Isaiah 34:7 MEANING

Isaiah 34:7
(7) And the unicorns shall come down with them . . .--Better, the aurochs, or wild bulls . . . The Hebrew, rem, which meets us in Deuteronomy 33:17; Psalm 22:21, has been identified with the buffalo, the antelope (Antilope leucoryx), and by Mr. Houghton, a naturalist as well as a scholar, on the strength of Assyrian inscriptions, pointing to the land of the Khatti (Hittites) and the foot of the Lebanon as its habitat, and of bas-reliefs representing it, with the Bos primigenius of zoologists (Bible Educator, ii. 24-29). Here, the fierce wild beasts stand for the chiefs of the Edomites. (Comp. Psalm 22:12; Psalm 22:21.) The verb, "shall come down," as in Jeremiah 48:15; Jeremiah 50:27; Jeremiah 51:40, implies going down to the shambles, or slaughtering house.

Verse 7. - The unicorns; Bishop Lowth renders ream by "wild goats;" Mr. Cheyne by "buffaloes." Probably the wild ox, a native of the trans-Jordanic region, is intended (see Mr. Houghton's paper on the animals of the Assyrian bas-reliefs, in the 'Transactions of the Society of Bibl. Archaeology,' vol. 5. p. 336). Shall come down; rather, shall go down; i.e. shall fall and perish (comp. Jeremiah 50:27).

34:1-8 Here is a prophecy of the wars of the Lord, all which are both righteous and successful. All nations are concerned. And as they have all had the benefit of his patience, so all must expect to feel his resentment. The description of bloodshed suggests tremendous ideas of the Divine judgments. Idumea here denotes the nations at enmity with the church; also the kingdom of antichrist. Our thoughts cannot reach the horrors of that awful season, to those found opposing the church of Christ. There is a time fixed in the Divine counsels for the deliverance of the church, and the destruction of her enemies. We must patiently wait till then, and judge nothing before the time.

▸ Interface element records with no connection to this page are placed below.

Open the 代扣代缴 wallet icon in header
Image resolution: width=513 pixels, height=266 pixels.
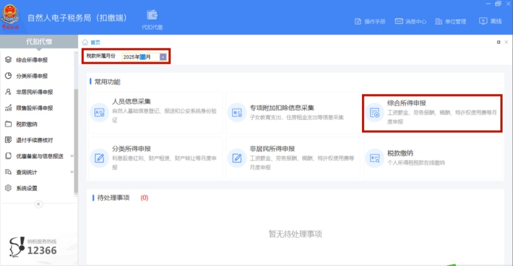pos(152,15)
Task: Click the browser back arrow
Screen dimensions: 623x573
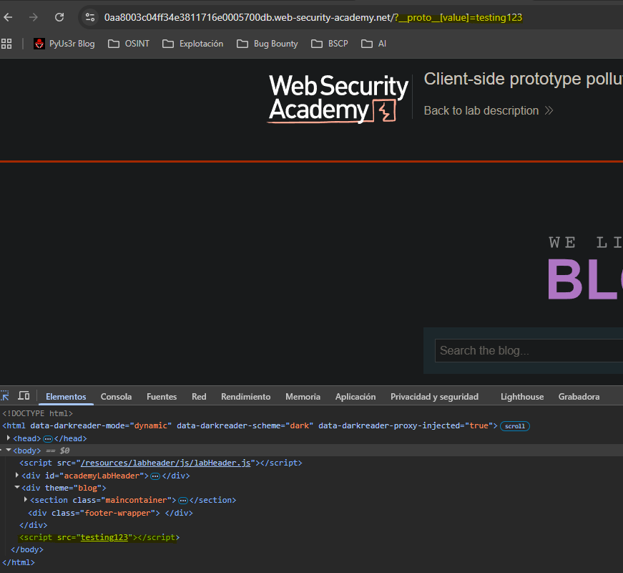Action: pyautogui.click(x=9, y=17)
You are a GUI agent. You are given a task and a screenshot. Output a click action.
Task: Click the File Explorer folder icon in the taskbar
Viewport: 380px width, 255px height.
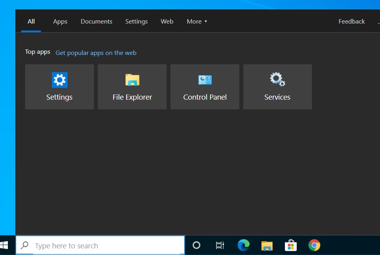(267, 246)
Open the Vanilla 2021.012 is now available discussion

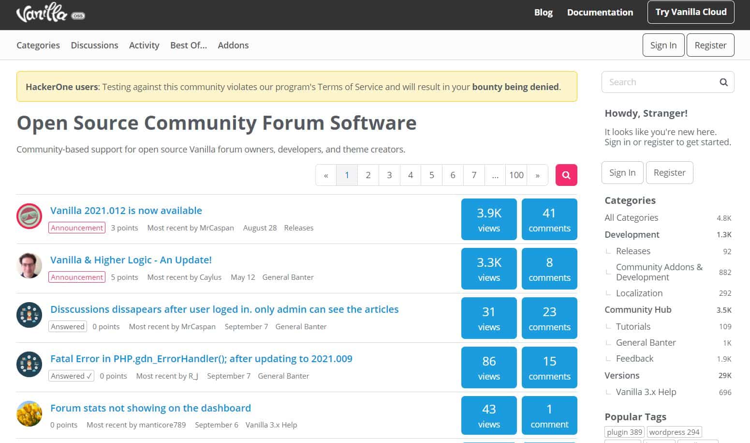(x=126, y=210)
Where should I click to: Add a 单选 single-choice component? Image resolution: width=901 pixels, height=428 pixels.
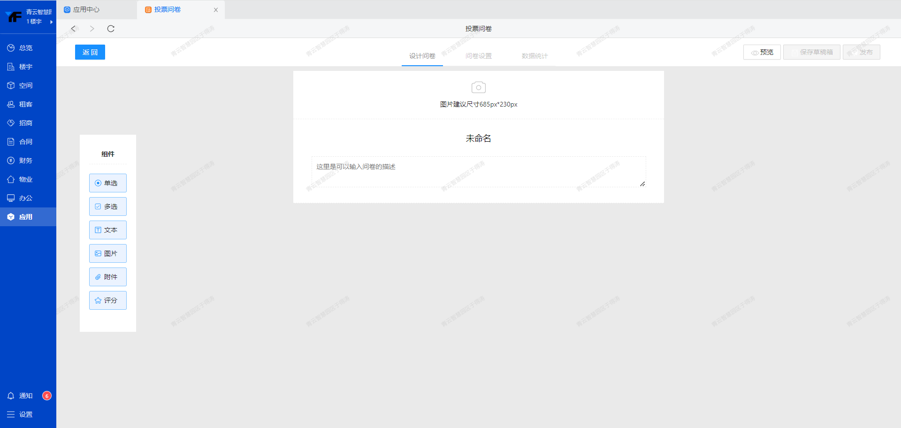[x=108, y=183]
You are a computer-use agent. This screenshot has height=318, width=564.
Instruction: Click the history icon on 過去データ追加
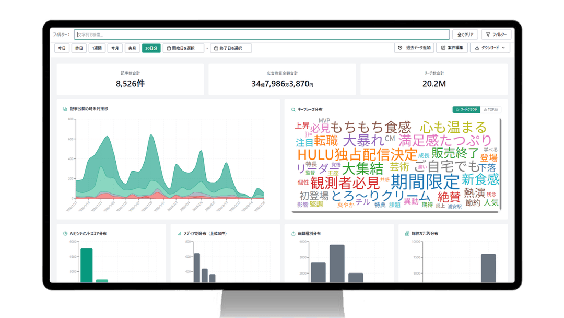point(401,48)
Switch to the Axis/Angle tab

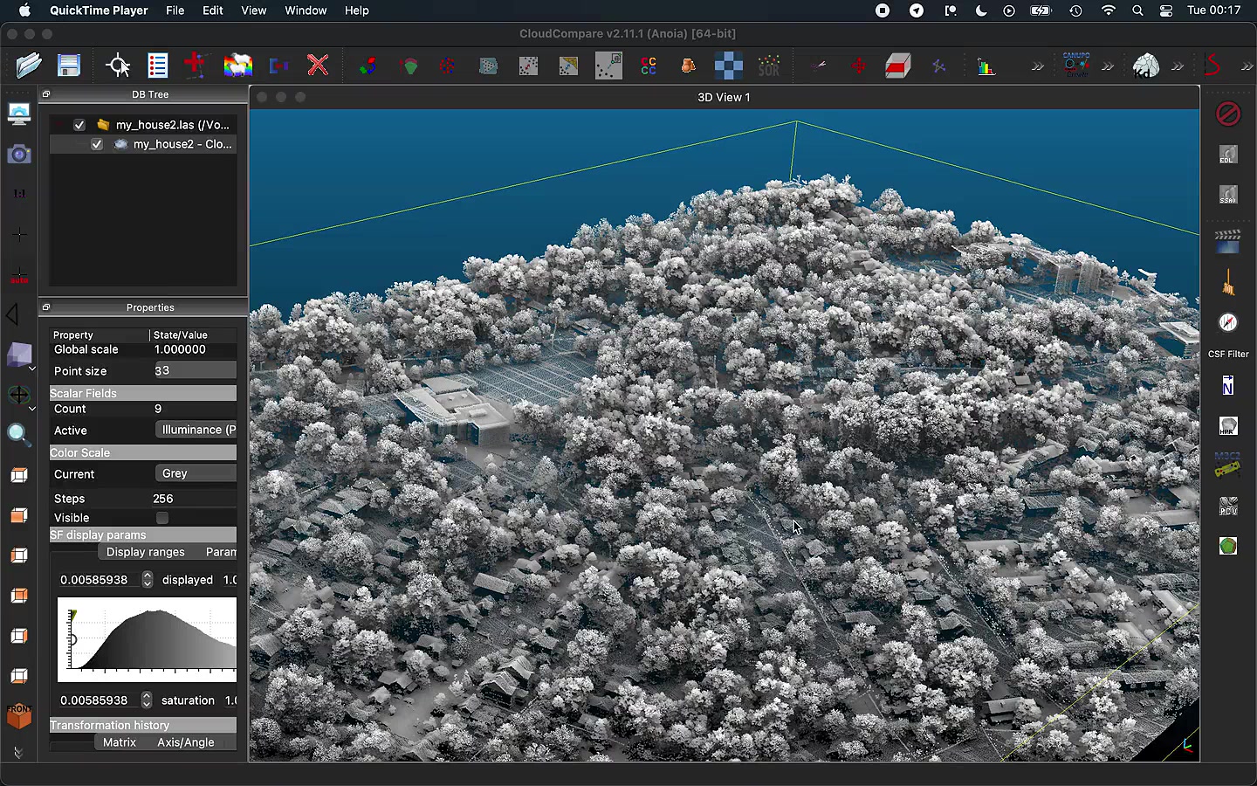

Through Christ, mercy is exercised to every believer, consistently with justice, and his name is glorified.And the unicorns shall come down with them,.... With the lambs, goats, and rams; that is, either the rhinoceros, as some, there being no such creature as the unicorn; or the buffaloes, as (m) others; these "shall fall", as the Septuagint, Syriac, and Arabic versions render it, they shall be slain, as well as the rest; meaning, that along with the common soldiers, and inferior officers, the general officers should fall; and so the Targum,

"and the mighty shall be slain with them.''

R. Abraham Seba says (n) he read in a certain book, that the word here should not be read "unicorns", but "the Romans shall come down", &c.:

and the bullocks with the bulls: or, as the Targum,

"and the rulers with the princes;''

the same with the kings, captains, and mighty men in Revelation 19:18,

and their land shall be soaked with blood, and their dust made fat with fatness; Or, "their land shall be inebriated" (o), or made drunk, with blood; and the dust thereof thickened by it, and made clods of with it, as the parched earth is watered with a plentiful shower, and the dust laid with it: this is a just retaliation to the whore of Rome, who has been made drunk with the blood of the saints, and now blood shall be given her to drink, even her own, with which she shall be filled, and welter and wallow in the clods of it, Revelation 17:6.

(m) So Gussetius understands it of a larger sort of oxen, Comment. Ebr. p. 783. (n) Tzeror Hammor, fol. 47. 3.((o) "et inebriabitur", Pagninus, Montanus, Piscator.